- EXERCICE PROPOSÉ 1: Modifiez les entrées ci-dessous en remplaçant "radio button" par "option button", sans rien changer d'autre. Omettez les images dans votre réponse.

══ TEXTE DE LECTURE ══

Nous avons reçu de télégrammes de 1er mai de Oufimtsev et Semachko depuis Kotlas où ils se trouvent actuellement avec Poznansky. Juste hier, j’ai reçu pour la première fois, des nouvelles du camarade Rozanov. Il se trouve à Kustanaï (Ul. Kalinina, D. 77). Il est sorti avec plus de 38° de température et passe au lit une grande partie du temps. Je vous retranscris ci-après une partie de sa lettre : « A présent ça commence à aller mieux, bien que je ne puisse pas encore travailler, je me propose d’employer l’été à fortifier ma santé. Il est difficile de traîner ainsi. Mais dans ce « corps affaibli », l’esprit est tout à fait sain : l’humeur est toujours bonne ; je ne révise pas les valeurs ; les « capitulards » ne m’irritent pas, à l’exception d’A[ntonov]-O[vseenko] : sa silhouette, jointe à sa déclaration, me paraît déjà bien voûtée et pitoyable. »

J’ai reçu hier également une lettre de Préobrajensky. Je dois dire qu’au nombre des correspondants précis s’inscrivent seulement pour l’instant Rakovsky, Sosnovsky, Mouralov et Préobrajensky. Les autres n’écrivent pas de façon aussi précise, bien qu’il y ait toujours beaucoup de courrier, grâce à un grand nombre de correspondants, et il faut utiliser des copies des lettres des uns pour répondre aux autres, car, sans cela, il faudrait se consacrer tout le jour à la correspondance. Préobrajensky m’informe que Paulina [Vinogradskaia] quitte Moscou pour le Kazakhstan. Ce matin est arrivé un télégramme de Bogouslavsky : « Je m’inquiète de l’absence de réponse à mes deux lettres, télégraphiez Kouznetskaia santé conditions de vie », mais je n’ai pas à ce jour reçu une ligne de lui, bien que je lui aie envoyé une carte postale. Le plus vraisemblable est que ses lettres sont encore en route. Une lettre de Mouralov a mis trente-trois jours pour arriver (je l’ai reçue hier). Nikolaï Ivanovitch se préparait seulement pour la chasse du printemps, l’Irtych était chez lui encore couverte de glace au moment où il a expédié sa lettre et chez nous la chasse s’est terminée il y a trente-trois jours. Une carte postale d’Ilenka est arrivée hier. Il se plaint de ne pas recevoir de réponse de moi. Une fois encore, je ne lui ai pas écrit moins de quatre fois, toujours en recommandé, mais les lettres voyagent encore, manifestement. Grigorov a écrit une carte en route. Il est sain et sauf. J’ai reçu hier une lettre de Valentinov qui, comme vous le savez, vit avec A. G. Beloborodov.

═══
══ DONNÉES FOURNIES ══

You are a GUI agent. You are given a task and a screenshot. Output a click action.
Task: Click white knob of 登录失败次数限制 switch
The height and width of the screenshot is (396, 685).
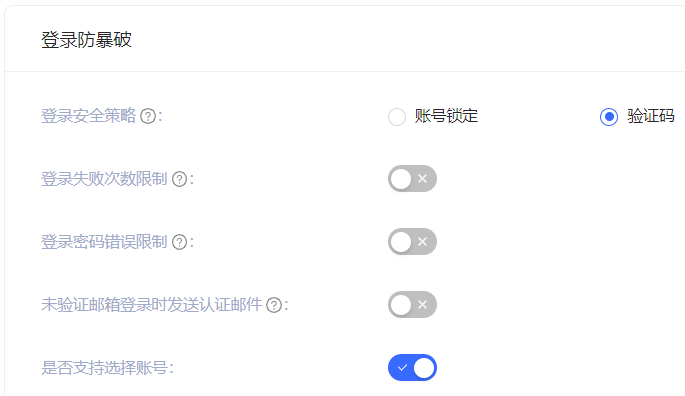[401, 179]
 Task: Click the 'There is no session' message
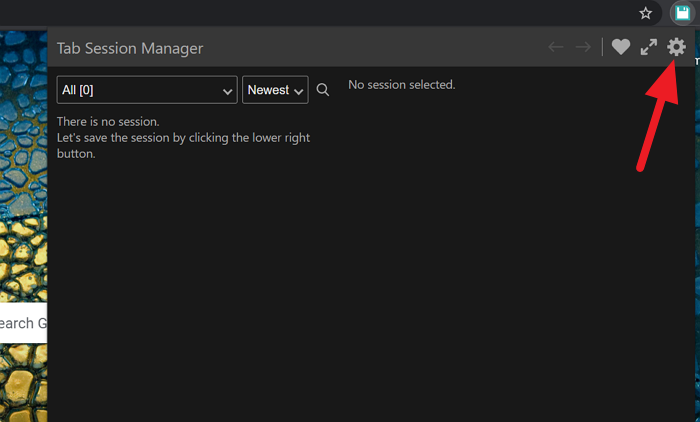click(x=108, y=122)
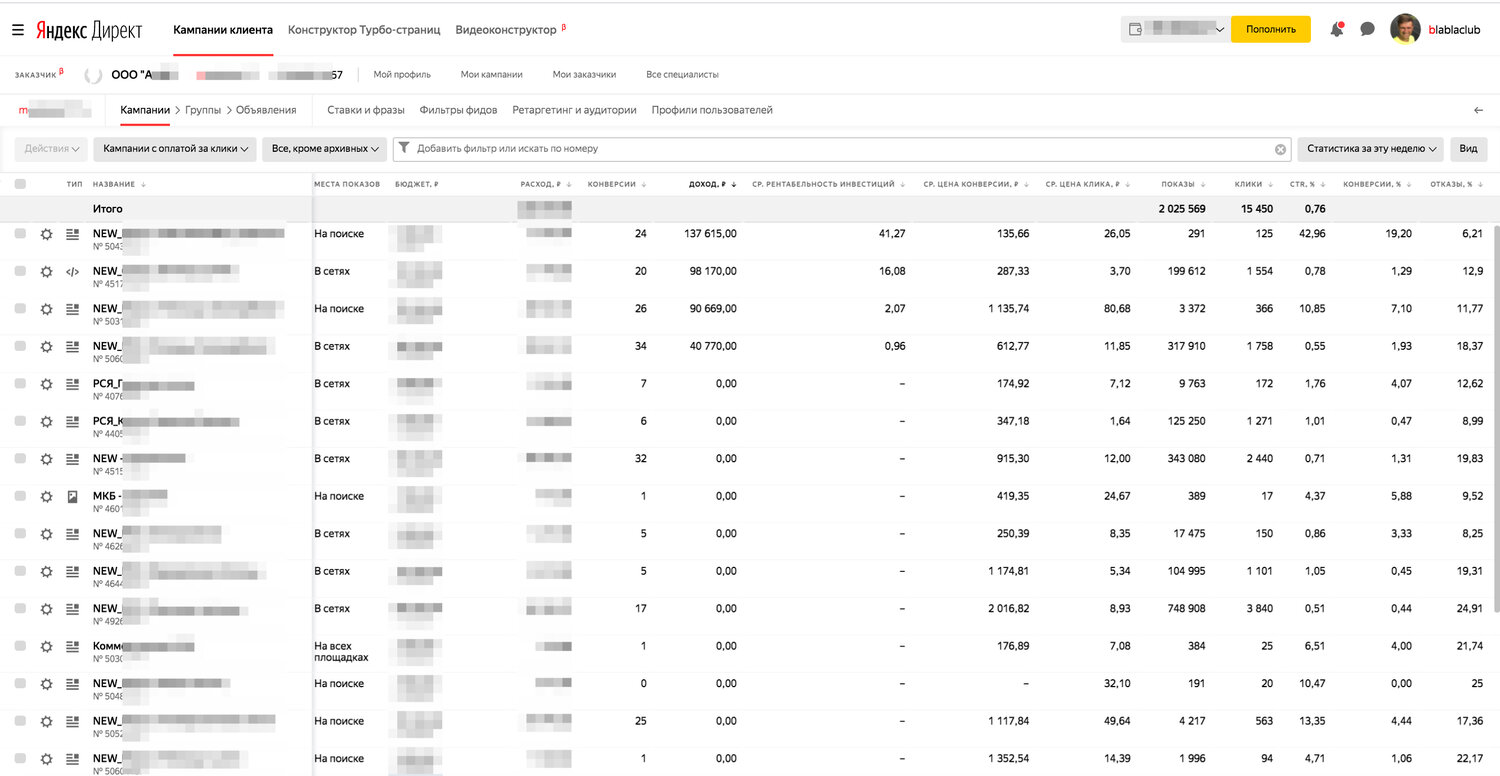This screenshot has width=1500, height=776.
Task: Expand Кампании с оплатой за клики dropdown
Action: [175, 149]
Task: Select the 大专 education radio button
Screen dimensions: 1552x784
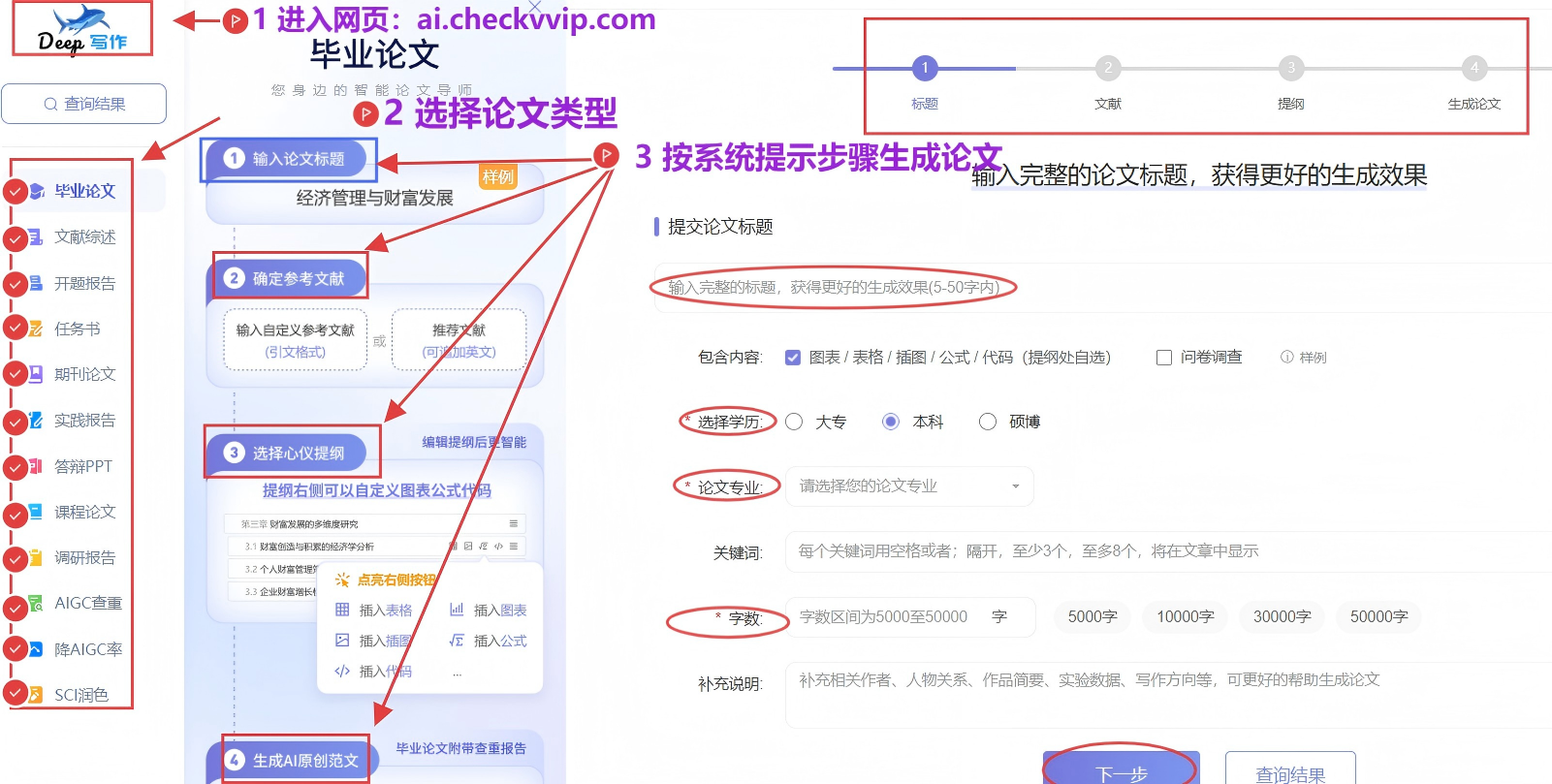Action: [x=794, y=422]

═══

- EXERCICE PROPOSÉ 2: Poursuivez le texte sur les nouvelles reçues des camarades à partir de sa dernière phrase.

- RÉPONSE RÉDIGÉE 1:
You are a GUI agent. You are given a task and a screenshot. Output a click action.
Task: Click white knob of 登录失败次数限制 switch
The height and width of the screenshot is (396, 685).
[401, 179]
 Task: Click the 'There is no session' message
click(x=108, y=122)
This screenshot has width=1500, height=776.
Task: Expand Кампании с оплатой за клики dropdown
Action: [175, 149]
Task: Select the 大专 education option button
Screen dimensions: 1552x784
Action: [x=794, y=422]

- RÉPONSE RÉDIGÉE 2:
Hier est arrivé un télégramme de Rostov : « Chaleureux salut de Pinega du groupe d’avril des bolcheviks de Rostov : Alferov, Leonov », télégramme de Marinsk. Hier encore est arrivé un télégramme de Termez, avec un retard considérable dû à l’altération des communications : « Salut du 1er mai. Choumskaia, Radzévitch, Mikinia. » C’est le vingt-deux ou vingt-troisième télégramme de 1er mai, presque tous de groupes ; il y en a de Moscou, de Kharkov, du Caucase, etc.

Ceci pour les deux derniers jours. Il est vrai que la correspondance n’est pas aussi abondante tous les jours, mais, dans la mesure où le nombre de correspondants augmente, la correspondance a tendance à se développer sans cesse.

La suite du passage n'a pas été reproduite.